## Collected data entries
■ ■ ■

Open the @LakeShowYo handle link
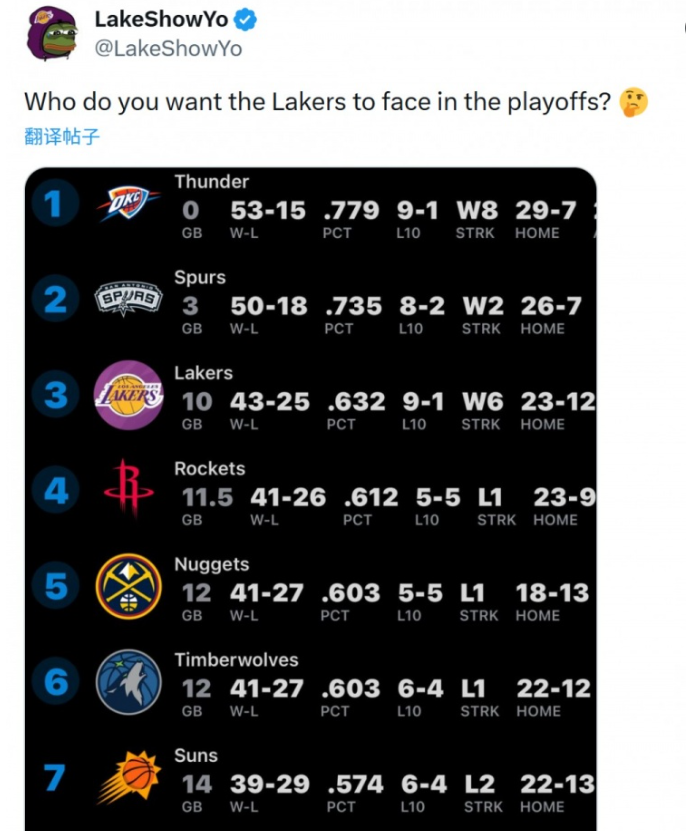167,49
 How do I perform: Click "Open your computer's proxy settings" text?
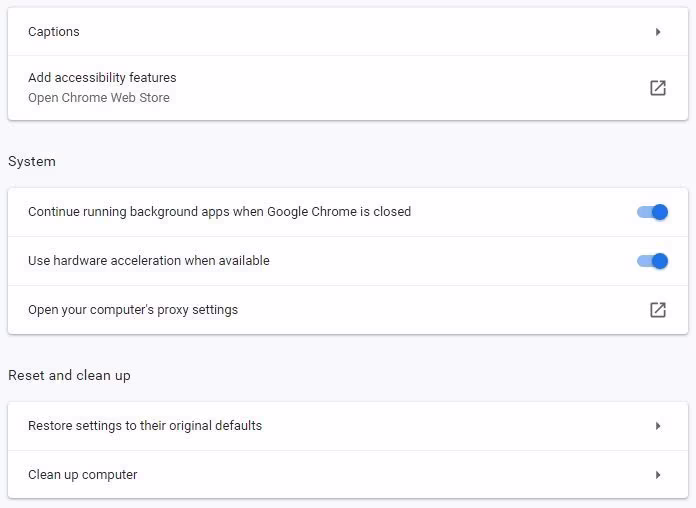point(133,310)
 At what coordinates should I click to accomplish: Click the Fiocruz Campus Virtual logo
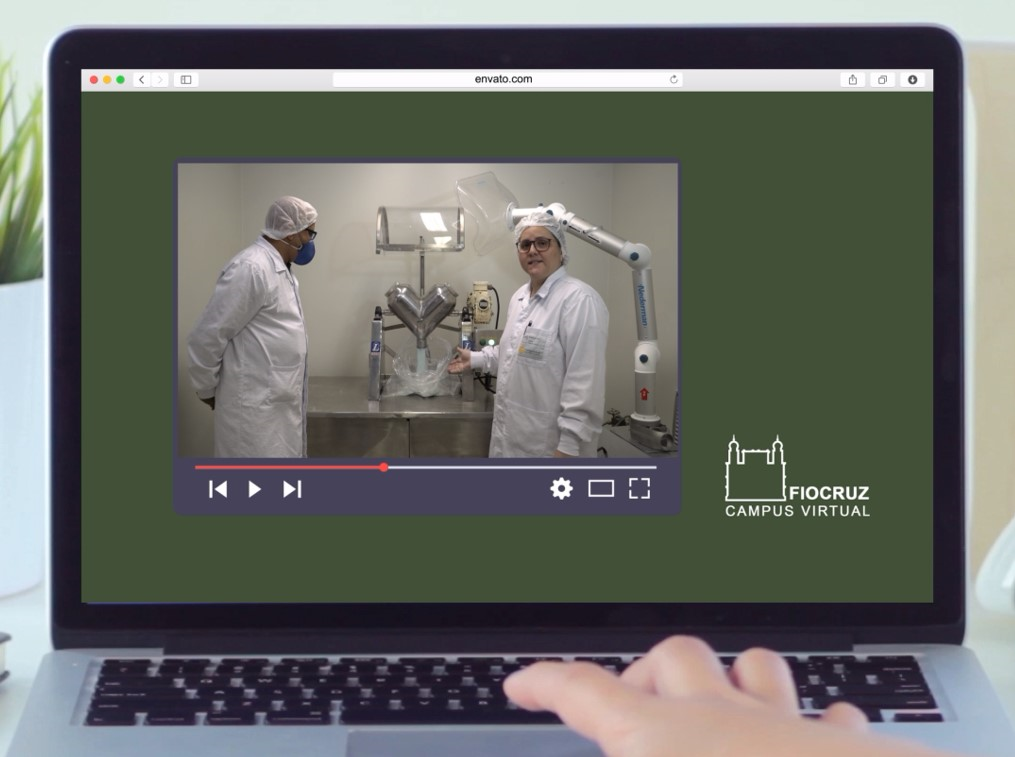[796, 477]
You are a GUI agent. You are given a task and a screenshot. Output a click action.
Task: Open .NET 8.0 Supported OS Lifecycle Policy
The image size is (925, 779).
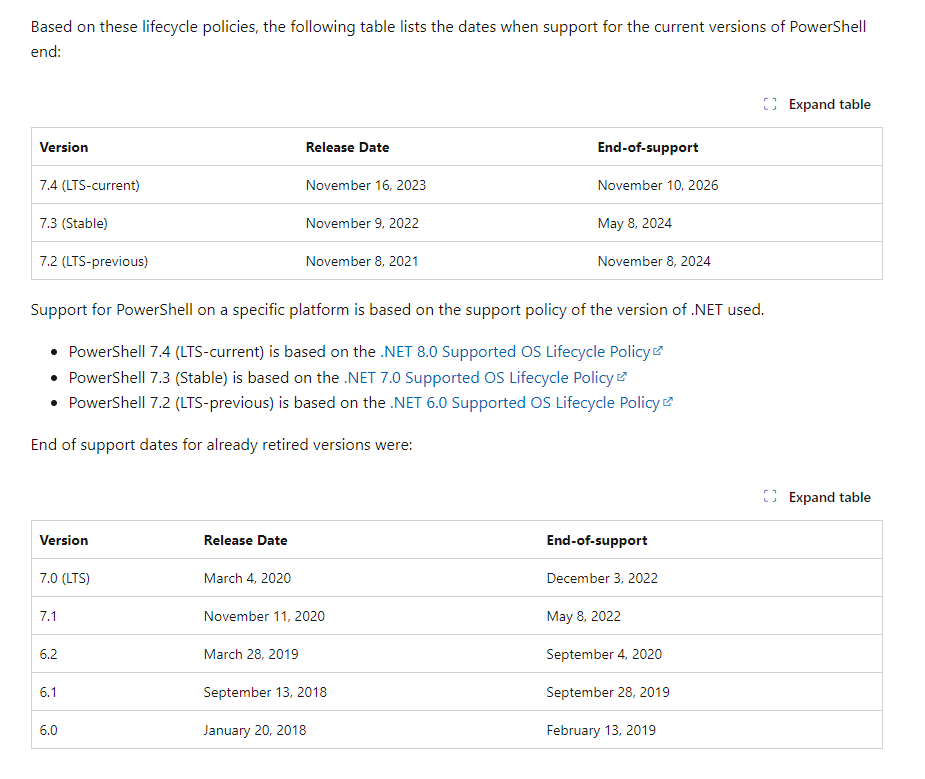tap(516, 352)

■ ■ ■

Copy every record exactly, without the pictures.

Open the @LakeShowYo handle link
167,49
 How do I perform: Click "Open your computer's proxy settings" text?
point(133,310)
 At what coordinates should I click to accomplish: Click the Fiocruz Campus Virtual logo
[796, 477]
You are a GUI agent. You are given a task and a screenshot. Output a click action.
Task: Open .NET 8.0 Supported OS Lifecycle Policy
The image size is (925, 779).
tap(516, 352)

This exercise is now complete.